Ohio Supreme Court says insurance policy does not cover ransomware attack on software News
Ohio Supreme Court says insurance policy does not cover ransomware attack on software

The Ohio Supreme Court Tuesday unanimously overruled a judgment of the Ohio Second District Court of Appeals and moved that there must be “direct” physical loss or physical damage in the company’s computer software for insurance policy coverage.

In the three-year court proceedings between the greater Dayton medical billing software maker EMOI and its insurance service provider Lansing, Michigan-based Owners Insurance Company, the latter asserted that the insurance contract unambiguously stated only “direct physical loss” or “direct physical damage” to media would be covered under the insurance policy. The court in its final ruling gave the rationale that a computer might have physical electronic components that are “tangible” in nature but the information stored there has no “physical presence”; thus a ransomware attack on the company software has no coverage under the company’s insurance policy. The judgment against EMOI concludes that a software developer can’t use its property insurance to cover losses.
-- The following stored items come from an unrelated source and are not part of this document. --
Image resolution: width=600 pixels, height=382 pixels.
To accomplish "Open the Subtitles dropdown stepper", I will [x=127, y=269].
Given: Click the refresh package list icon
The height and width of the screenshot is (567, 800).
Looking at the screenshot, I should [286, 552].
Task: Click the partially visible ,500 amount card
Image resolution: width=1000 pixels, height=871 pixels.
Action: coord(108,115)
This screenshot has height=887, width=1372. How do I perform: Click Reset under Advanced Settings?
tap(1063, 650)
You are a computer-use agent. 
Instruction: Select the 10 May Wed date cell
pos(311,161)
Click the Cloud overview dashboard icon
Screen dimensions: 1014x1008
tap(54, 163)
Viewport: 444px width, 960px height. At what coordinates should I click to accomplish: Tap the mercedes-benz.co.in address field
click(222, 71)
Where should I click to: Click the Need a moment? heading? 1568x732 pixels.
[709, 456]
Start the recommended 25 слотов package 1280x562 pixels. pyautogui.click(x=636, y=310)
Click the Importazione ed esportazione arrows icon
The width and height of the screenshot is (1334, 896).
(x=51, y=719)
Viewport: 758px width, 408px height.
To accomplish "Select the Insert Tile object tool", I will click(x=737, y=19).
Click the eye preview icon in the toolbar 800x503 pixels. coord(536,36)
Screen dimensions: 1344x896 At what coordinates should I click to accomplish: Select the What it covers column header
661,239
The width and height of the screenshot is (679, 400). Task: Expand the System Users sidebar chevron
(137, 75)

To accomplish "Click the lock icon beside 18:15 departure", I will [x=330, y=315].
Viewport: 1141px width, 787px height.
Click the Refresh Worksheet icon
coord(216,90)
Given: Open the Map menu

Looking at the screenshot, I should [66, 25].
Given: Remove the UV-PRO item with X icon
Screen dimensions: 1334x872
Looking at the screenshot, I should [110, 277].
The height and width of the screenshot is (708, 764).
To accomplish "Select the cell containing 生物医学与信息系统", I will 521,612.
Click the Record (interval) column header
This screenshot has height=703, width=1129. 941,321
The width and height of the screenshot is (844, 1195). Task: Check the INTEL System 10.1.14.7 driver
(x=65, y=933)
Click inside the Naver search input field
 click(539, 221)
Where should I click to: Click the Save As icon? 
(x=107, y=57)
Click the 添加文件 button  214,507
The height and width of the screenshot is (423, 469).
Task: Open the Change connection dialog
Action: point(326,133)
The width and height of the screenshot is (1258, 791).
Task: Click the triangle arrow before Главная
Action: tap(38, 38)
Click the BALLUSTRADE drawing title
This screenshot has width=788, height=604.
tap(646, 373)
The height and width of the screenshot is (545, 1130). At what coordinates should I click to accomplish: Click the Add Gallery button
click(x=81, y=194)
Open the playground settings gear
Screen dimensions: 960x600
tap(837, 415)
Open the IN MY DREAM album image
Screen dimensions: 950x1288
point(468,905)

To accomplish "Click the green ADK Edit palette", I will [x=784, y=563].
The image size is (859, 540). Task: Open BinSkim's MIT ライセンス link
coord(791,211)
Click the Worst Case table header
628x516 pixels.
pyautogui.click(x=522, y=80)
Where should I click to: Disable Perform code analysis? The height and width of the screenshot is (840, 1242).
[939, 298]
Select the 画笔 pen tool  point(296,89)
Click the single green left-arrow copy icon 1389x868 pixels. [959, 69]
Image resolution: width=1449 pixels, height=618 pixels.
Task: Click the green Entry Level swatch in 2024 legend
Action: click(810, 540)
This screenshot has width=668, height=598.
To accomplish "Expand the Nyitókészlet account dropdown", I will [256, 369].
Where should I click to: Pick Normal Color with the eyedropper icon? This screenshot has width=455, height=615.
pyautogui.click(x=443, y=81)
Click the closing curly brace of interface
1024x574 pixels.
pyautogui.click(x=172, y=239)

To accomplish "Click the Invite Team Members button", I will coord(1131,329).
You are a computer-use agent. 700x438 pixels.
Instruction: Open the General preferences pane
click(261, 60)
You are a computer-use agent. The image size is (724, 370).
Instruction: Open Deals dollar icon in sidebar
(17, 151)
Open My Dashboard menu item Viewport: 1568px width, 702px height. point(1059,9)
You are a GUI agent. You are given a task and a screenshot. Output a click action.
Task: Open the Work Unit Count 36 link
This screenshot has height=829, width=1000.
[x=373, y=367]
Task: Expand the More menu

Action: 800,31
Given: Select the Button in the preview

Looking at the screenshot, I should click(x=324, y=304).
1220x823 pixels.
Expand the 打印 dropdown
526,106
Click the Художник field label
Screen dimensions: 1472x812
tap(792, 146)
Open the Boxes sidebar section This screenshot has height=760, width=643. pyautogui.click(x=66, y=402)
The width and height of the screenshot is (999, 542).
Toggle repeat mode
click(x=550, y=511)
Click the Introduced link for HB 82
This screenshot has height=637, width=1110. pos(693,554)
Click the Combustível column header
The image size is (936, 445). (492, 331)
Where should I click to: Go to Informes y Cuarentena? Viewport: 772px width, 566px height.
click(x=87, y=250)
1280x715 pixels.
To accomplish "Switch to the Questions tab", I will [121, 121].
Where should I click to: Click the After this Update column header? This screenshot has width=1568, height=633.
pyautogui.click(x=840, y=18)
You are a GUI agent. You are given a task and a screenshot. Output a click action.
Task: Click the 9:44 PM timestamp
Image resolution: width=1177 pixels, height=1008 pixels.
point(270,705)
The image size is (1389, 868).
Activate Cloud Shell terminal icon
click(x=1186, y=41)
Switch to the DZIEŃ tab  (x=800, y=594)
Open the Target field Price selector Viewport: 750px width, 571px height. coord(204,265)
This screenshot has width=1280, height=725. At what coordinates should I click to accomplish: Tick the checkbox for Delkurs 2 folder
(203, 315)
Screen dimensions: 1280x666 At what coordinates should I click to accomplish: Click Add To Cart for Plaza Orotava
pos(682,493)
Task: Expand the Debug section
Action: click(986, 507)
A district judge had dismissed EMOI’s case against Owners, which the developer brought forth just months after the attack. But the appellate court in November 2021 had ruled in favor of EMOI stating that the claimant could sue the insurance company for allegedly treating its claim in bad faith by failing to properly examine “the various types of damage that can occur to media such as software”.

Owners insurance in its memorandum in support of jurisdiction wrote:

“… Everything from personal phones and computers to cars, voting machines, and pipeline control systems have been “hacked” or “ransomed”. The increased use and reliance on digital information and services developed over the years have opened ripe new target areas to exploit…A specialized type of insurance protection has been developed to provide insurance for digital ransom or other “cyber loss”. The reason that it was developed is that traditional commercial or business property insurance does not contemplate such coverage…Wish as it might that it had purchased a ‘cyber’ policy that might have provided coverage for this situation, EMOI did not….”

Similar claims have been settled in the favor of insurance companies, setting a trend of exclusion from the private sector and liability insurance policies for cyber attack incidents.  As a result, there is a surge in interest for specialist cyber insurance to cover instances such as ransomware attacks that do not cause direct physical damage. In turn, the cyber insurance sector has taken steps to increase premiums, limit underwriting amounts and establish its own set of exclusions, most notably, cyberattacks associated with war. The U.S. government started a study in September to assess whether it should offer a backstop or other safeguard mechanisms to make sure that cyberattacks with catastrophic repercussions are insured.